** WHAT TO WORK ON **
Copy each of the following entries word for word, leaving nothing out.

>> BEGIN

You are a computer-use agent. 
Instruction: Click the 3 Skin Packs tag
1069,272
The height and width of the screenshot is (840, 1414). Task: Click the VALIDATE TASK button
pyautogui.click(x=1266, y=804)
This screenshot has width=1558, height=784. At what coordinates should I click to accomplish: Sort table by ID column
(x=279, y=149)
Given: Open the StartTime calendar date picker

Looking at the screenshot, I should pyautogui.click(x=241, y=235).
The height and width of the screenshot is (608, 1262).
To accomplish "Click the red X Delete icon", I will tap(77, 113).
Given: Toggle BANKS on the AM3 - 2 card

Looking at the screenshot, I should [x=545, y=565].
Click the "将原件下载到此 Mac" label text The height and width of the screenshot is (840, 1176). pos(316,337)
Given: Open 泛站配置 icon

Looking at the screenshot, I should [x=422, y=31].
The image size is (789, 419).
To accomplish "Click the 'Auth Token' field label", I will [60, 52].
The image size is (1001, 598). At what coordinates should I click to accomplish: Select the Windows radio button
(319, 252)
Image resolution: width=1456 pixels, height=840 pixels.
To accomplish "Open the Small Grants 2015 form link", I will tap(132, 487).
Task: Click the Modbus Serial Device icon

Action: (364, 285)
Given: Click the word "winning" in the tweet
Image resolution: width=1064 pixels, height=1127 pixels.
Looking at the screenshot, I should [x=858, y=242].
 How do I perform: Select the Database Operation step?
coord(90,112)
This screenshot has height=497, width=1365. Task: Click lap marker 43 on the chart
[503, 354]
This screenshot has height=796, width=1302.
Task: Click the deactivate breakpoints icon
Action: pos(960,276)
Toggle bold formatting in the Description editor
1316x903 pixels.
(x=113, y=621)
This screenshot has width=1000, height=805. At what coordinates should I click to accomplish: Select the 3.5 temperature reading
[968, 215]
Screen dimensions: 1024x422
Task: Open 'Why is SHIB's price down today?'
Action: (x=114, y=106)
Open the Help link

>> END

** RESPONSE TO THE EXERCISE **
You are a computer-use agent. 
Instruction: Click the 3 Skin Packs tag
1069,272
The height and width of the screenshot is (840, 1414). Task: Click the VALIDATE TASK button
pyautogui.click(x=1266, y=804)
This screenshot has width=1558, height=784. At what coordinates should I click to accomplish: Sort table by ID column
(x=279, y=149)
Given: Open the StartTime calendar date picker

Looking at the screenshot, I should pyautogui.click(x=241, y=235).
The height and width of the screenshot is (608, 1262).
To accomplish "Click the red X Delete icon", I will tap(77, 113).
Given: Toggle BANKS on the AM3 - 2 card

Looking at the screenshot, I should [x=545, y=565].
Click the "将原件下载到此 Mac" label text The height and width of the screenshot is (840, 1176). pos(316,337)
Given: Open 泛站配置 icon

Looking at the screenshot, I should [x=422, y=31].
The image size is (789, 419).
To accomplish "Click the 'Auth Token' field label", I will [60, 52].
The image size is (1001, 598). At what coordinates should I click to accomplish: Select the Windows radio button
(319, 252)
Image resolution: width=1456 pixels, height=840 pixels.
To accomplish "Open the Small Grants 2015 form link", I will tap(132, 487).
Task: Click the Modbus Serial Device icon

Action: (364, 285)
Given: Click the word "winning" in the tweet
Image resolution: width=1064 pixels, height=1127 pixels.
Looking at the screenshot, I should [x=858, y=242].
 How do I perform: Select the Database Operation step?
coord(90,112)
This screenshot has height=497, width=1365. Task: Click lap marker 43 on the chart
[503, 354]
This screenshot has height=796, width=1302.
Task: Click the deactivate breakpoints icon
Action: pos(960,276)
Toggle bold formatting in the Description editor
1316x903 pixels.
(x=113, y=621)
This screenshot has width=1000, height=805. At what coordinates should I click to accomplish: Select the 3.5 temperature reading
[968, 215]
Screen dimensions: 1024x422
Task: Open 'Why is SHIB's price down today?'
Action: (x=114, y=106)
Open the Help link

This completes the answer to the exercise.